Magnuson Lowell Blog
Each week we post a blog about relevant legal issues. Glance through our various topics to learn more about a particular legal situation.
These articles are for limited informational purposes only and are not, nor are they intended to be, legal advice. You should not rely on this information for your case and should consult with an attorney for advice regarding your individual situation.
Marriage or not, a broken relationship involving a child means creating a formal child custody arrangement with the other parent. In Washington, this document is called the Parenting Plan. For every divorce in Washington, a Parenting Plan is required when there are children of the marriage under 18-years old. The custody agreement is also used in non-marriage cases where former partners separate after having a child.
Fortunately, Washington state has you covered and requires that each party utilize the same form. Despite this formality, Parenting Plans can and should be creatively customized to match the situation. While simple arrangements may exist, most Parenting Plans will involve some complex layers to ensure approval by both parties.
What exactly goes into the creation of a Parenting Plan?
Under RCW 26.09.191, the court may enter restrictions against a parent if the case involves abuse, addiction, or other potential parenting pitfalls. These limitations are not simple to obtain and can be devastating if granted, so they are not taken lightly by the Court. If a restriction is awarded, the plan will likely include limitations on visits, supervised parenting, and mental health, addiction, or other treatment programs.

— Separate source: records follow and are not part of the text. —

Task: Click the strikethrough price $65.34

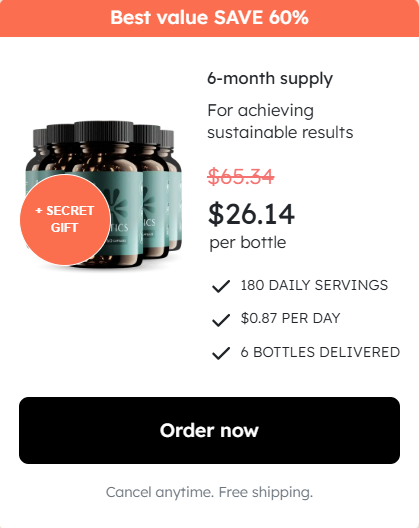Action: (241, 176)
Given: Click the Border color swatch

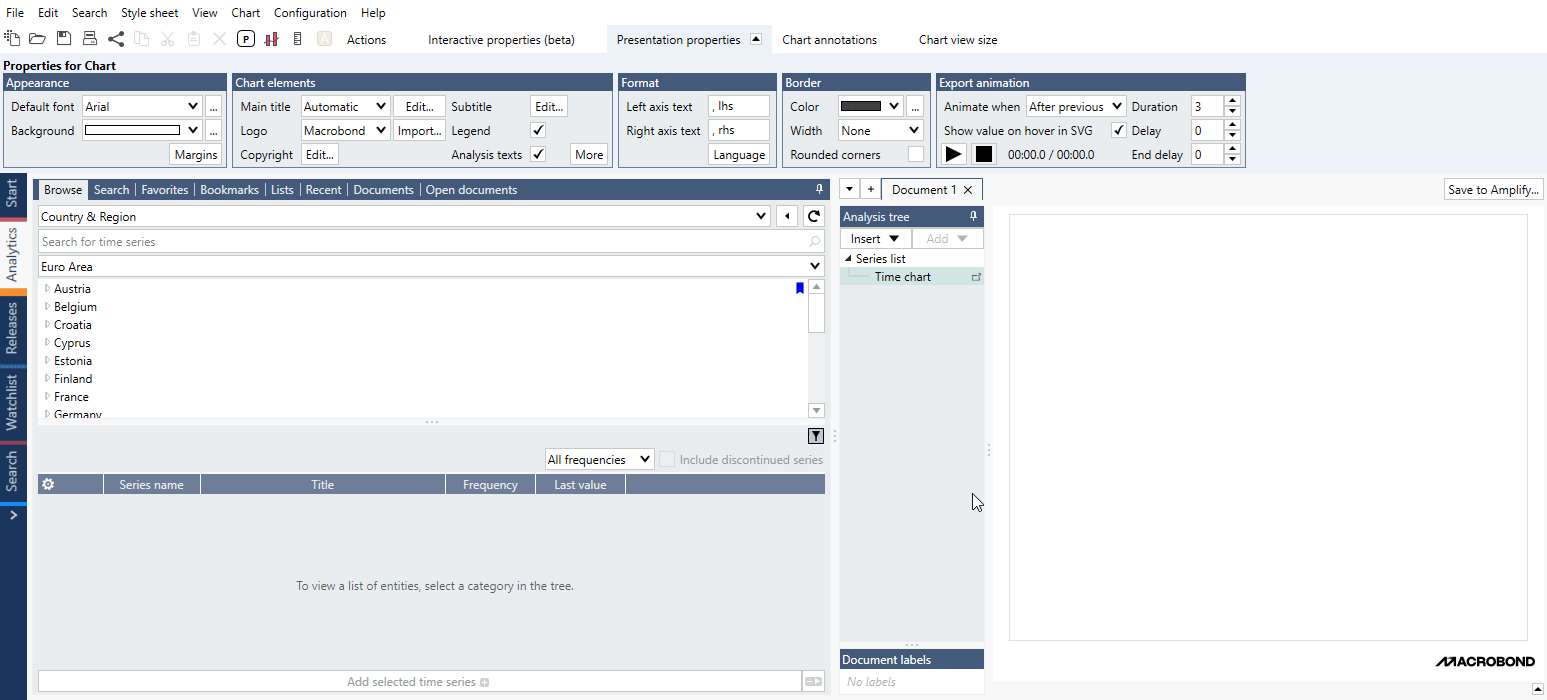Looking at the screenshot, I should click(860, 107).
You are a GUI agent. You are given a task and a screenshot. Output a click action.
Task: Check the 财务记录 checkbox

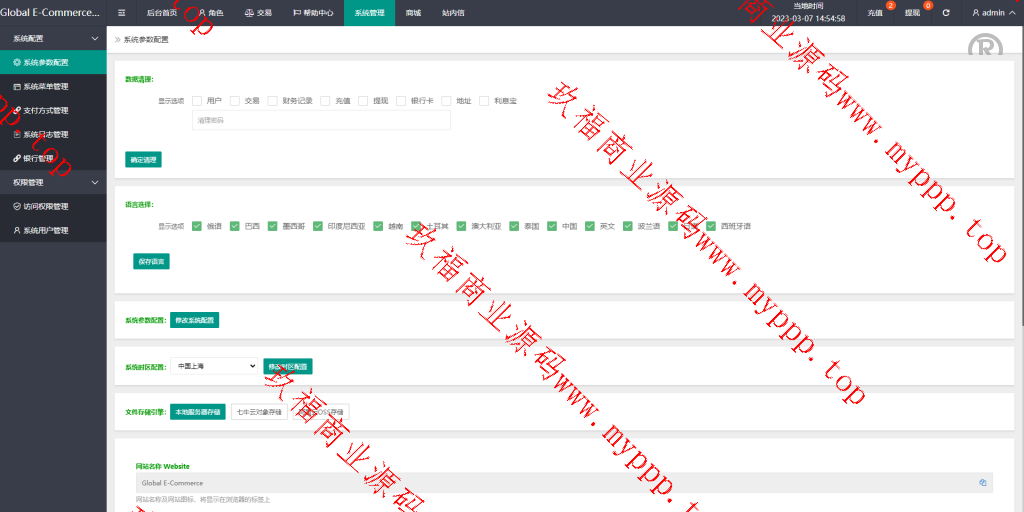click(273, 101)
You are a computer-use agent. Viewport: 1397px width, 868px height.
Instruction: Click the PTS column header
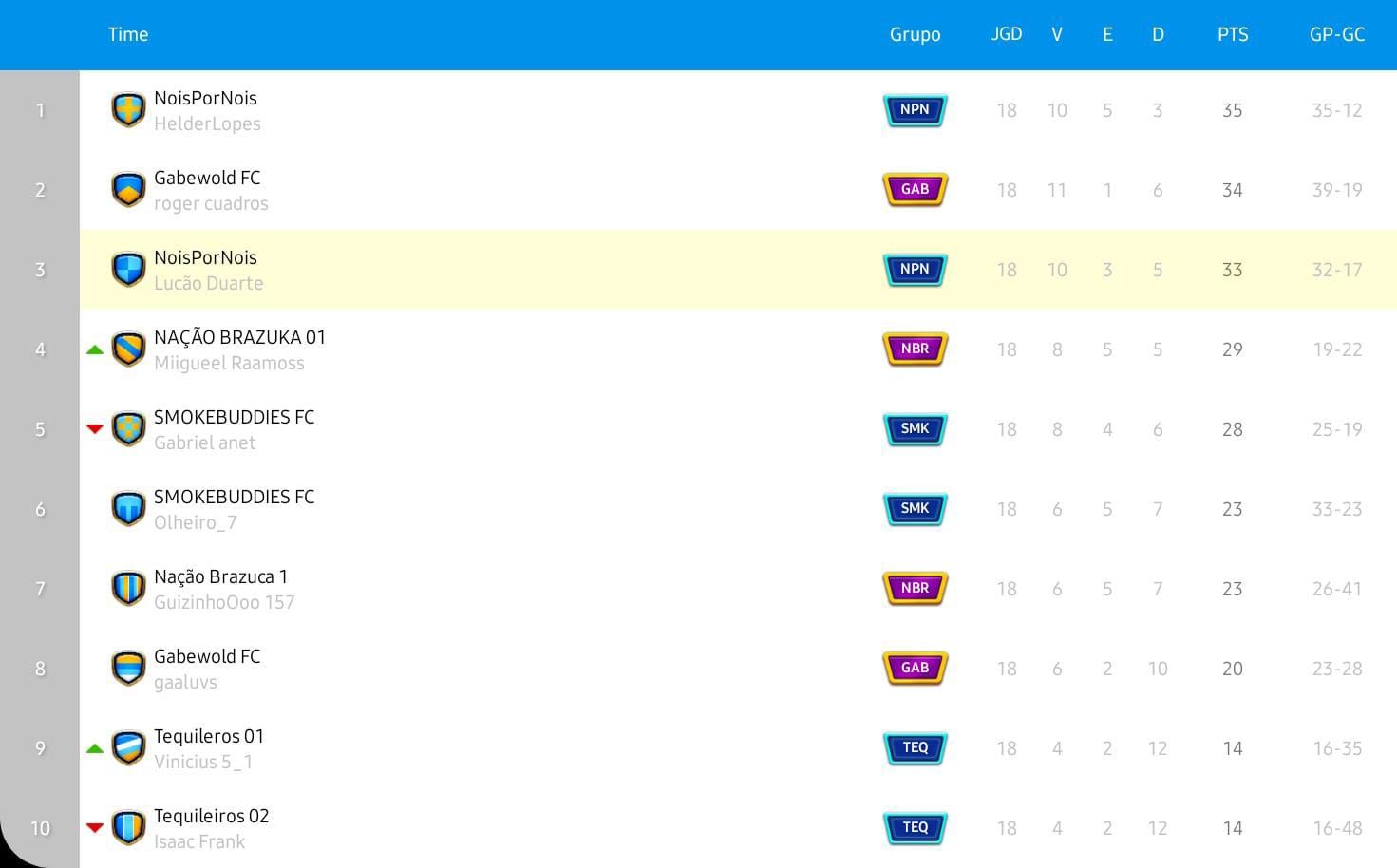tap(1233, 34)
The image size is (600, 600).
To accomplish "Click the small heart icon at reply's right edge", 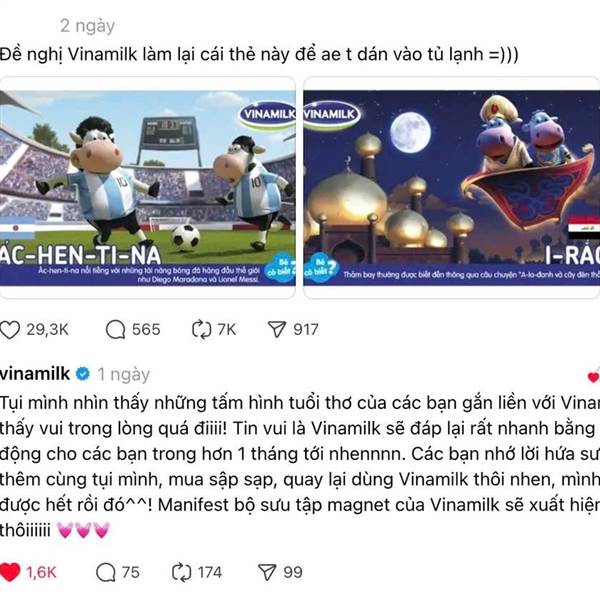I will pos(593,377).
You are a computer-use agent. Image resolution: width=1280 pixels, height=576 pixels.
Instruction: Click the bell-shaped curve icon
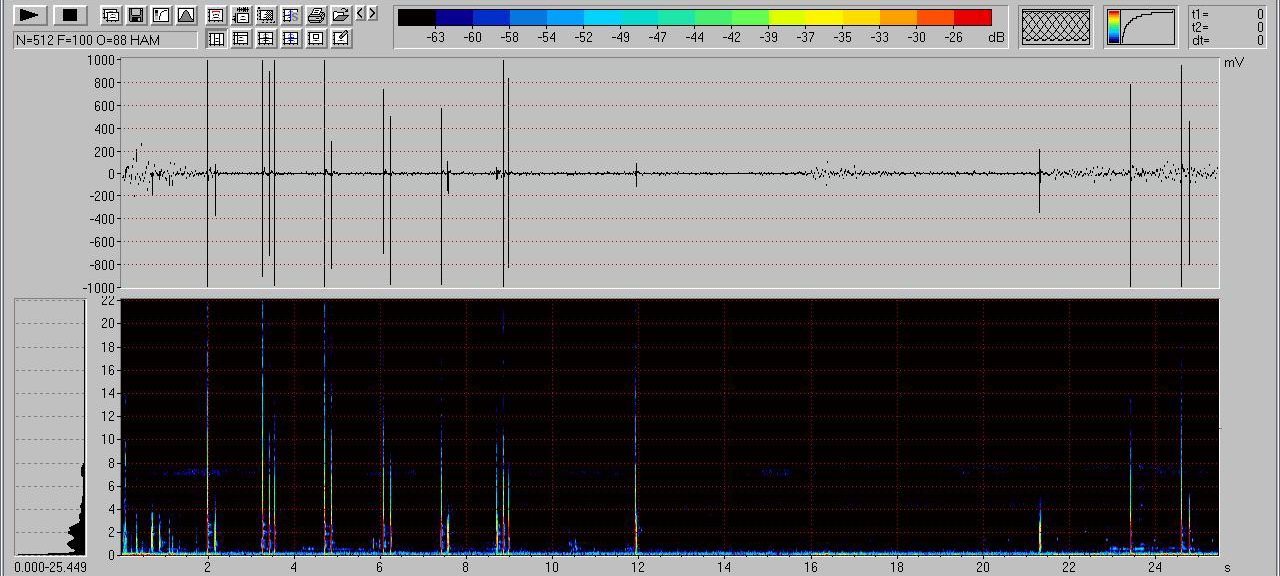[186, 15]
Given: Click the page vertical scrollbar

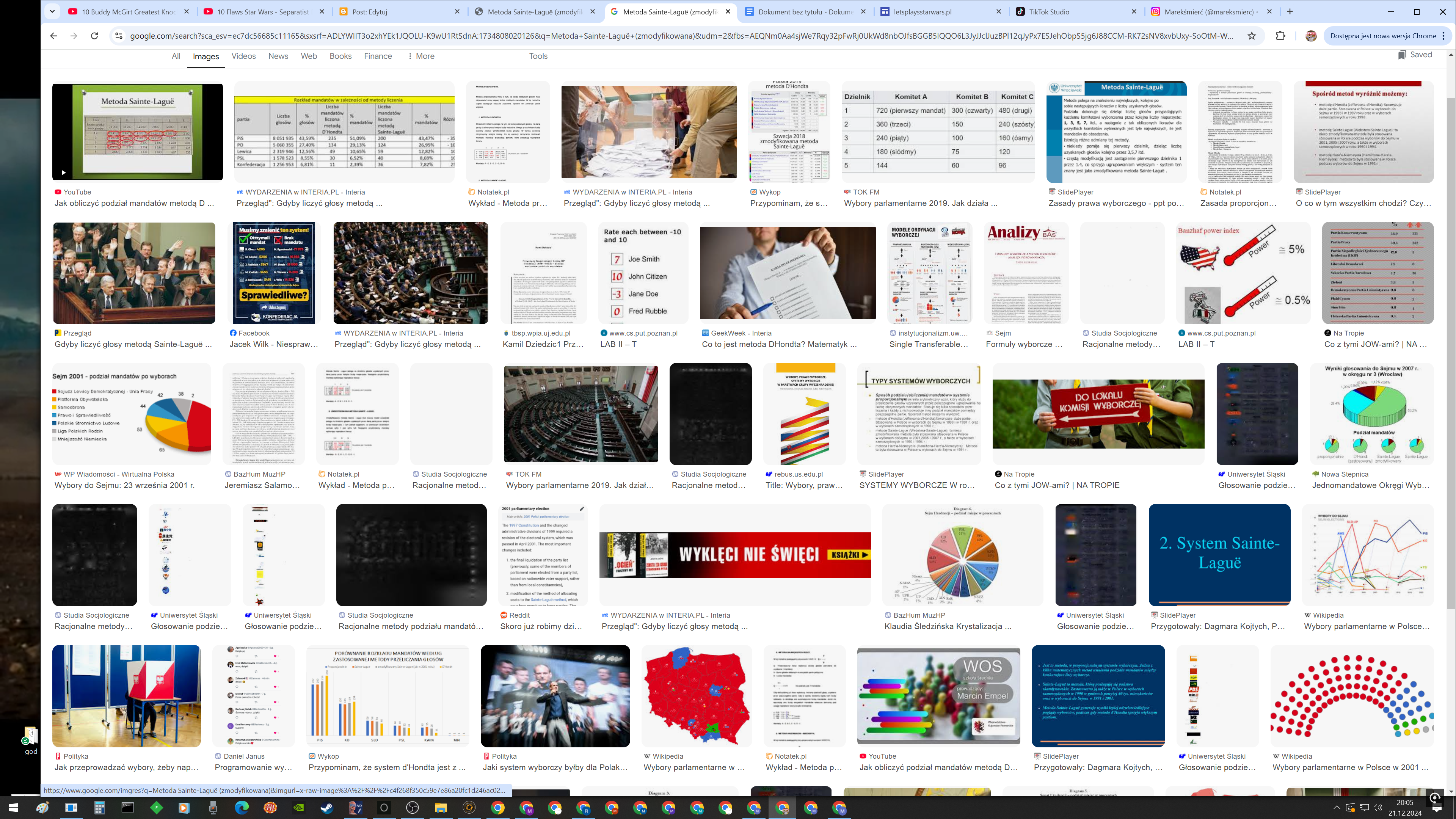Looking at the screenshot, I should (1450, 339).
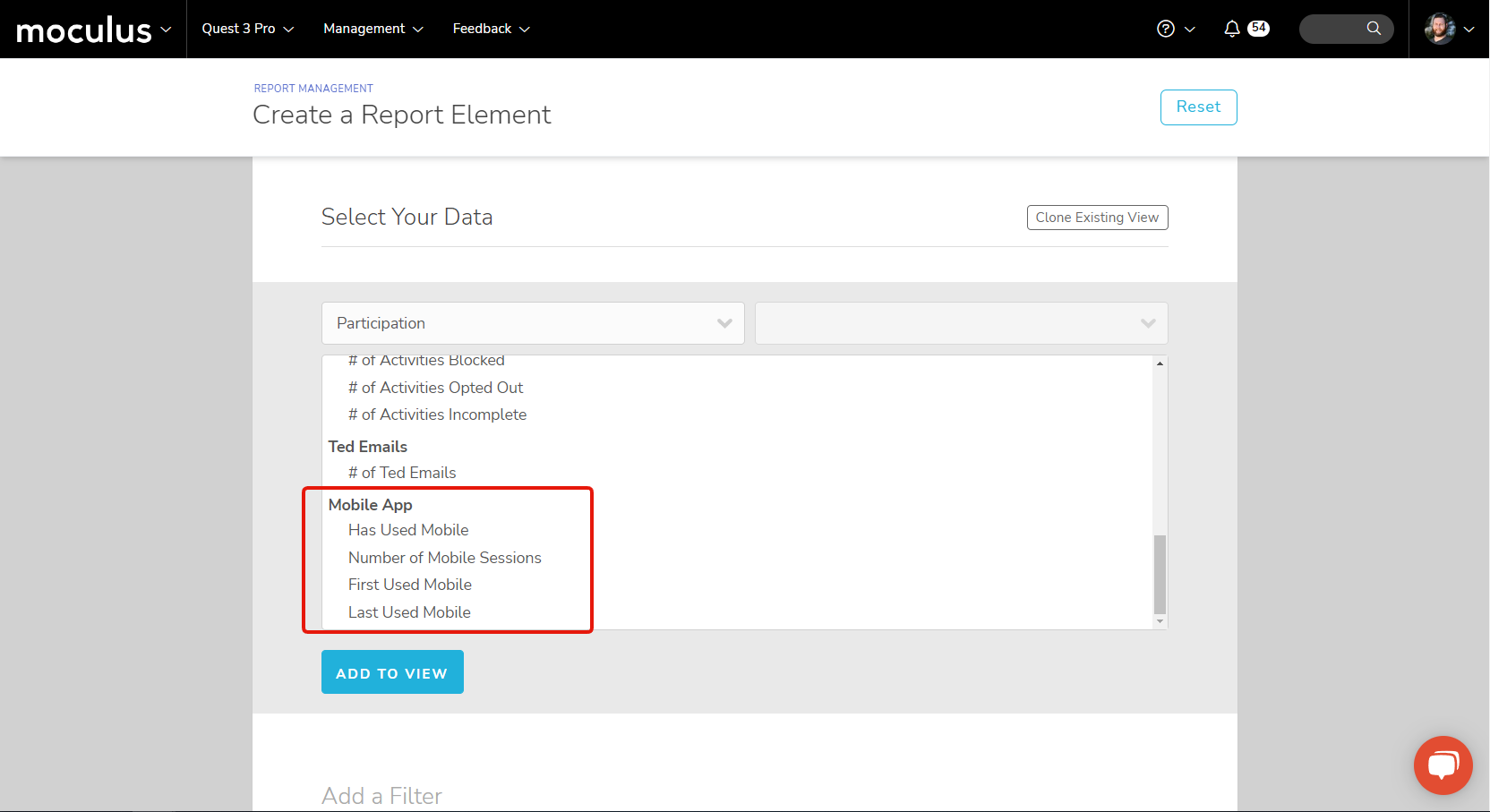Click the 54 notification count badge
This screenshot has height=812, width=1490.
click(1258, 28)
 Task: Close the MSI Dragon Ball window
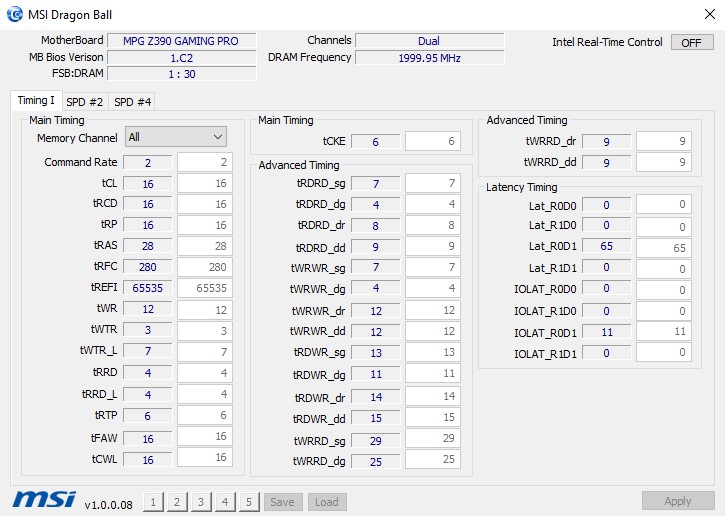coord(710,14)
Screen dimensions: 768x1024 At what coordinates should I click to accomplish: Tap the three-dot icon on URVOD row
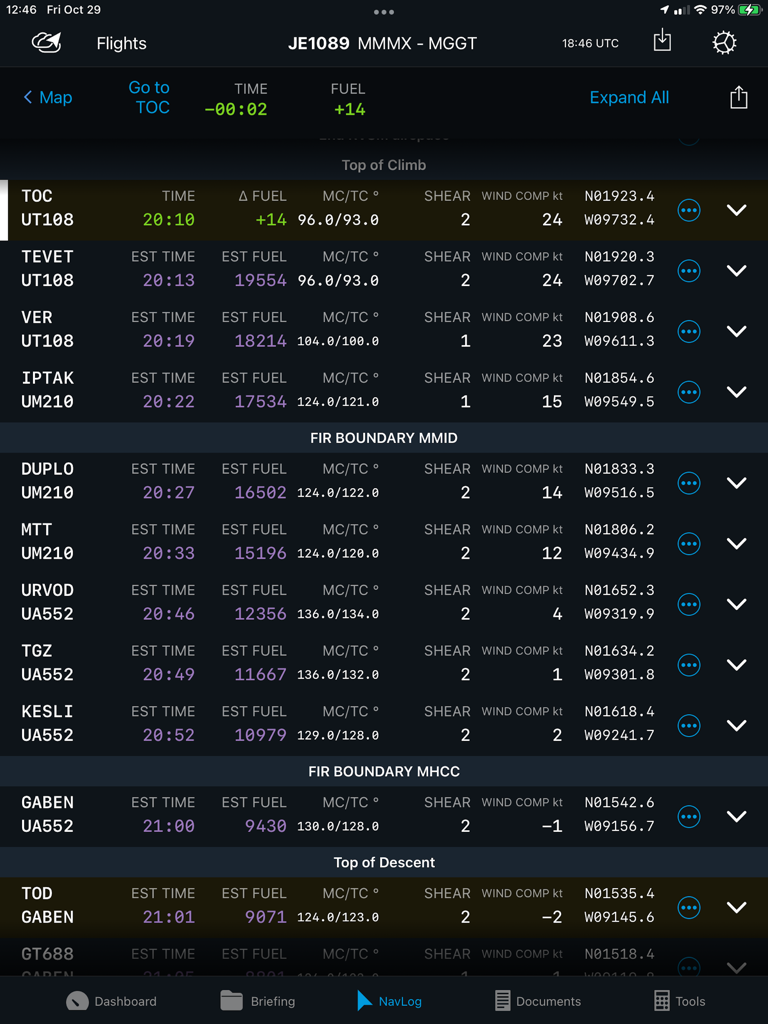coord(689,604)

The court must appoint a major decision-maker for non-emergency healthcare and education for each child. Generally, this requires the parents to cooperate to make these decisions for their children. If restrictions exist or otherwise by agreement, parents can limit decision-making to one parent. Alternatively, they can agree to expand major decision-making to include other areas of the child’s life – such as activities.
Week-on-week-off. Every other weekend. Split weeks. Every case is different, but each Parenting Plan must have a visitation schedule for the children. The court looks to make a schedule that is in the children’s best interest and often provide the benefit of the doubt to former stay-at-home parents or primary caretakers of the children. There are many options available for choosing a schedule, and the parties should work creatively to find something that fits long-term for their families.
In addition to school schedules, the court wants to clarify where the children will be living during the summer and holidays. Specifically, the form outlines most major holiday and gives parents the opportunity to list other breaks as well. Most often, major holidays are split odd years to one parent and even years to the other parent.
RCW chapter 26.09 provides a handful of laws regarding relocation with the child. Whenever a party wants to move with the child, they must provide notice to the other parent. If they are moving within the school district, the notice can be more informal. If the parent is moving outside the school district, however, special procedures must be followed to reach agreement or obtain court approval.
At the end of the Parenting Plan, parents can customize the agreement as needed. Perhaps the parents want additional restrictions about drugs, alcohol, or new partner introduction. Maybe the parents want to include terms ensuring cooperation and reducing conflict. The final section of the Parenting Plan grants that opportunity.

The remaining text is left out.